■ Required work ■
Word for word, restate the records that come after this.

■ Input for this task ■
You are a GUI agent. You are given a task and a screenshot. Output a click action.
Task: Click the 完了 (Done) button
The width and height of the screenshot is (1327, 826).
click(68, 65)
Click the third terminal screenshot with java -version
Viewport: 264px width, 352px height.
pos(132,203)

■ Reply to the exercise ■
You are a GUI agent. You are given a task and a screenshot. Output a click action.
Task: Click the 完了 (Done) button
The width and height of the screenshot is (1327, 826).
click(68, 65)
Click the third terminal screenshot with java -version
Viewport: 264px width, 352px height.
pos(132,203)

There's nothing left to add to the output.